Exercise set:
A – Answer these questions using the excerpt on Facebook and MySpace users:
(i) To which forum was Danah Boyd's speech given?
(ii) Which organization is Danah Boyd said to be from?
(iii) From what perspective does the writer explain why we care about the differences?
B – Rewrite as a short bulleted list the paragraph of the excerpt on Facebook and MySpace users that begins "Danah's speech, given to the Personal Democracy Forum", keeping its main facts.

Document segment:
OK, the word “exploit” may have a charged meaning to some people, especially in light of the recent CNET article by Chris Matyszczyk discussing a presention by Danah Boyd, of the Harvard Berkman Center for Internet and Society, on how organic demographic separations appear in groups using technology.

Danah’s speech, given to the Personal Democracy Forum, was intended to deflate the somewhat rosy view that technology is a great demographic equalizer, and she used a comparison of Facebook and MySpace users as an example. According to Danah, Facebook users tend to be higher income, higher educated, and racially separated (white) from My Sapce users (lower income and education, non-white). She spends lots of time in her speech differentiating between the two groups. Chris asks, “Do we care?”

I think we do care and here’s why: From a marketing perspective, we need to reach our audience, so understanding the differences and exploiting those differences is important to our business operations. Rather than bemoan the fact that people search and choose their online community, or not caring that there are differences online, we should celebrate those differences and work to meet those differing audiences on their terms.

Material provided:
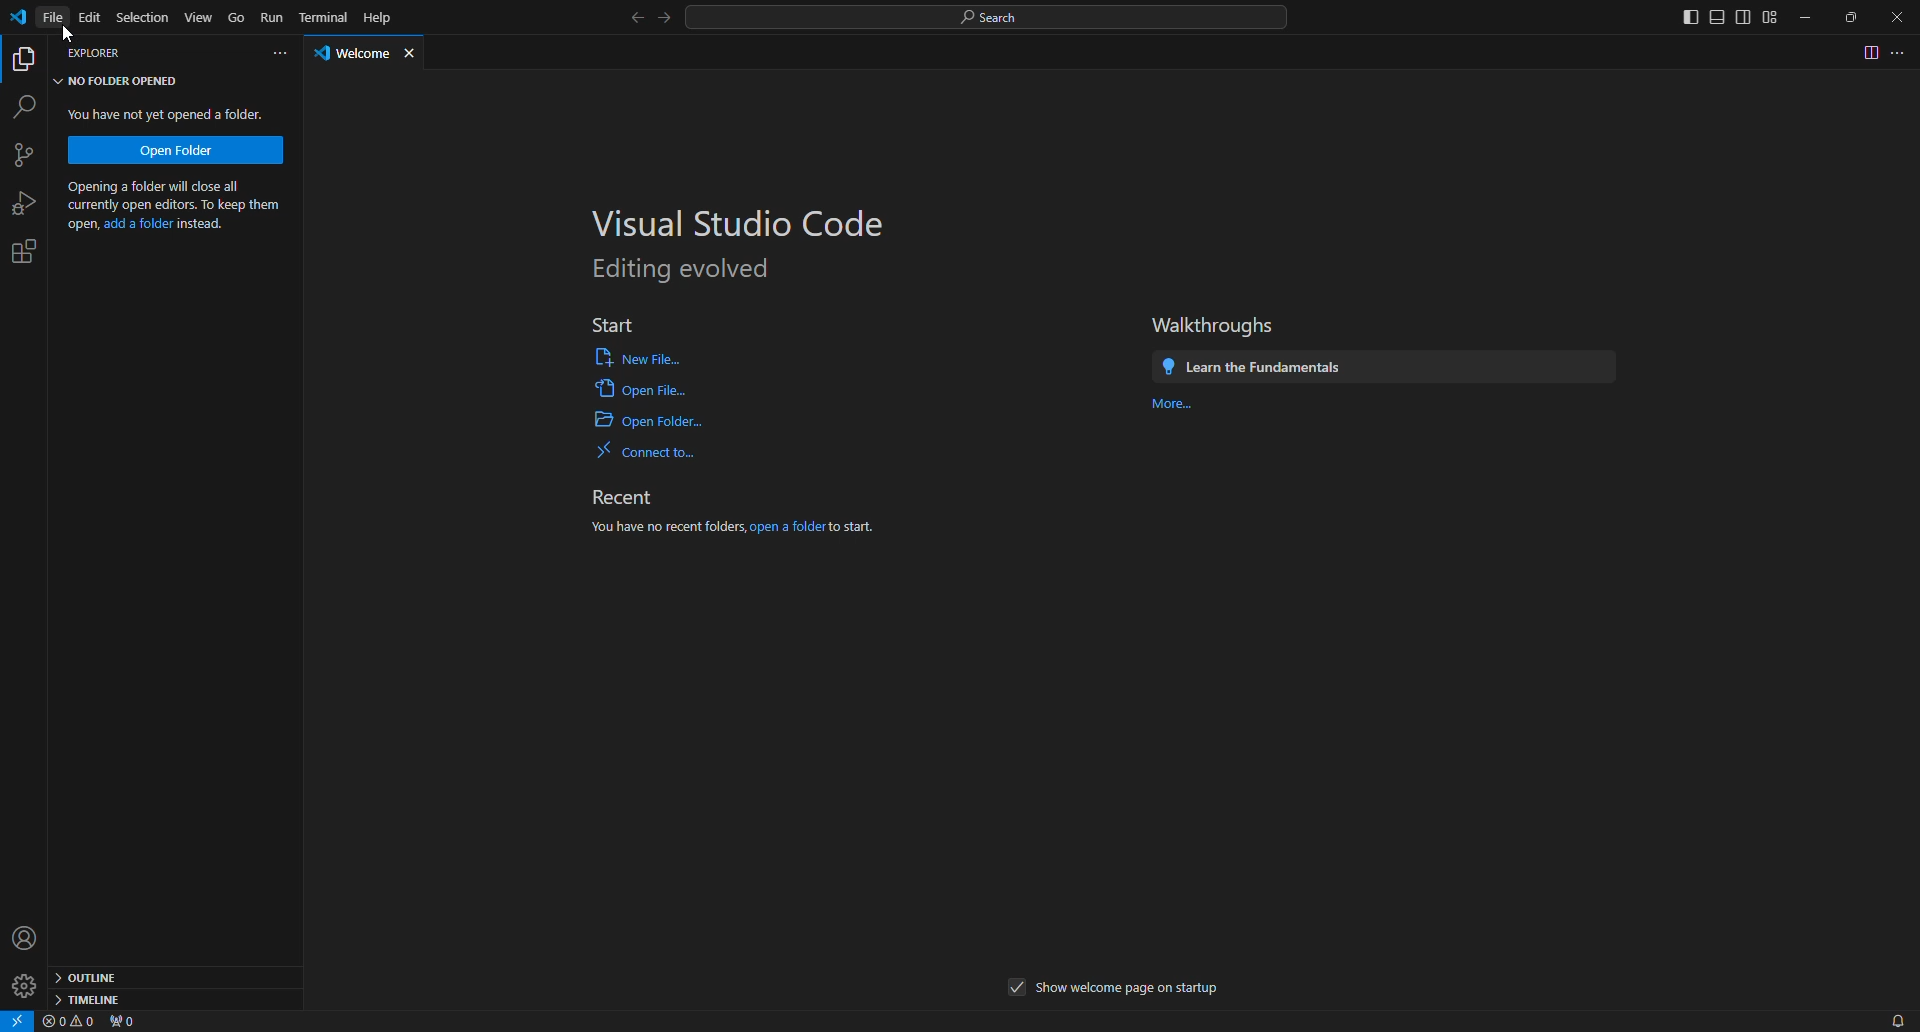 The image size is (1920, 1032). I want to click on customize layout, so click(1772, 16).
--
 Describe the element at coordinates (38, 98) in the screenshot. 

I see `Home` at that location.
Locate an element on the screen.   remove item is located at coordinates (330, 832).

Answers to the problems:
A –
(i) The Personal Democracy Forum.
(ii) The Harvard Berkman Center for Internet and Society.
(iii) A marketing perspective.

B –
- Danah Boyd spoke to the Personal Democracy Forum to deflate the rosy view of technology as a great demographic equalizer.
- The speech used Facebook and MySpace users as its example.
- Facebook users tend to be higher in income and education and white.
- MySpace users tend to be lower in income and education and non-white.
- Much of the speech differentiates between the two groups.
- Chris asks, "Do we care?"